The great thing about affinity (if you can get it) is that it’s self-fulfilling. The more affinity you get, the more of your posts will appear to in future and the more interaction (and therefore affinity) you’ll be able to achieve.
This is all about the types of edges that appear in your newsfeed. Facebook understands that a picture will generally have more interest to you than a Spotify update. Therefore it assigns different weightings to different pieces of content. There’s no definitive list here, but it is fair to assume that links, photos and videos have more EdgeRank than other pieces of content.

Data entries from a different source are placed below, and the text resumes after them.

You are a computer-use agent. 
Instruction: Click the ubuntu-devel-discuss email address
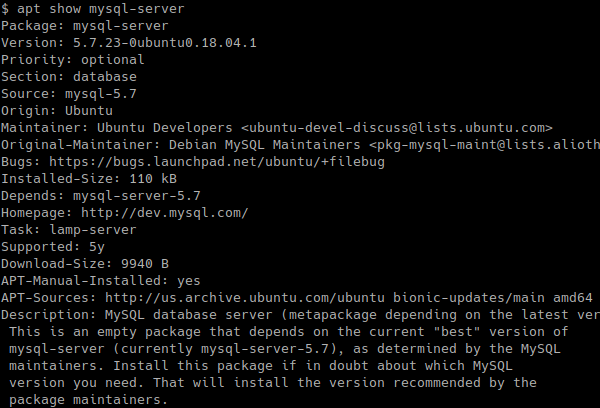coord(397,128)
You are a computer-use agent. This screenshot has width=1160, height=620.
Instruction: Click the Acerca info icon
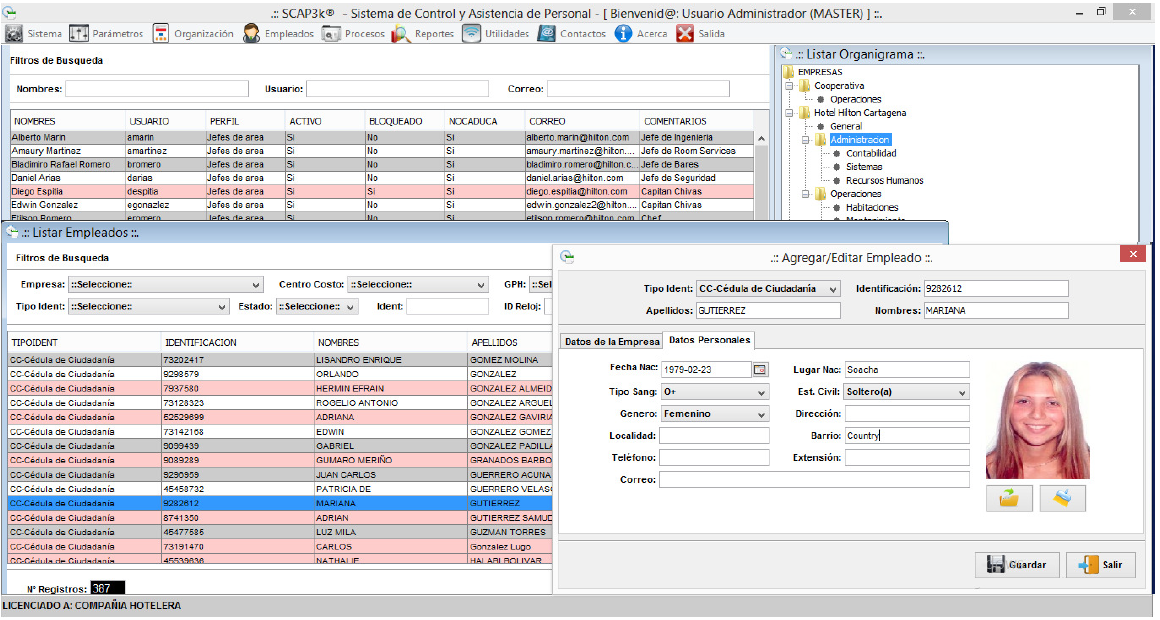623,33
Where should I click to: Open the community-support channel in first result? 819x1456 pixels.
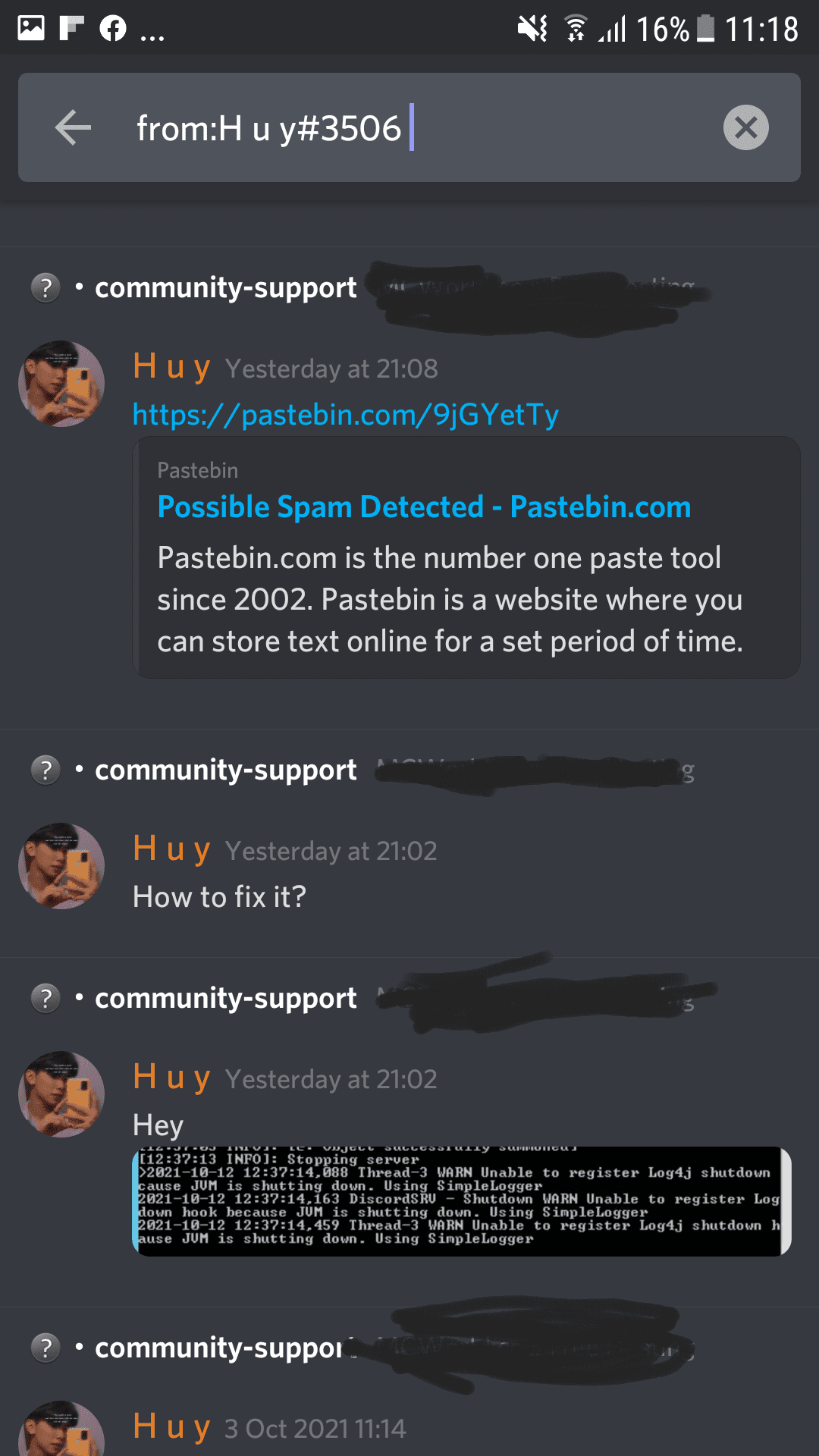click(x=226, y=287)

As with all algorithms, there is no one size that fits all. Some users will show more interest in photos and therefore Facebook will show them more photos in their newsfeed. So just putting videos in every post won’t necessarily be successful. Having a regular stream of these three pieces of content is the best advice for success here.
This is all about timeliness. In simple terms, something that is more recent is more likely to show up in someone’s newsfeed.
Content, content, content
What is perhaps most interesting about all of this is that, while big flashy campaigns might do a good job of increasing the number of fans you have, it’s only the ongoing community management stuff that will actually work when it comes to increasing EdgeRank.
Good quality content on a regular basis is the only way to tick the box when it comes to affinity, weight and decay. And it’s only by ticking these boxes that your future updates will be seen.
None of this is rocket silence, but how many brands are really paying attention to it?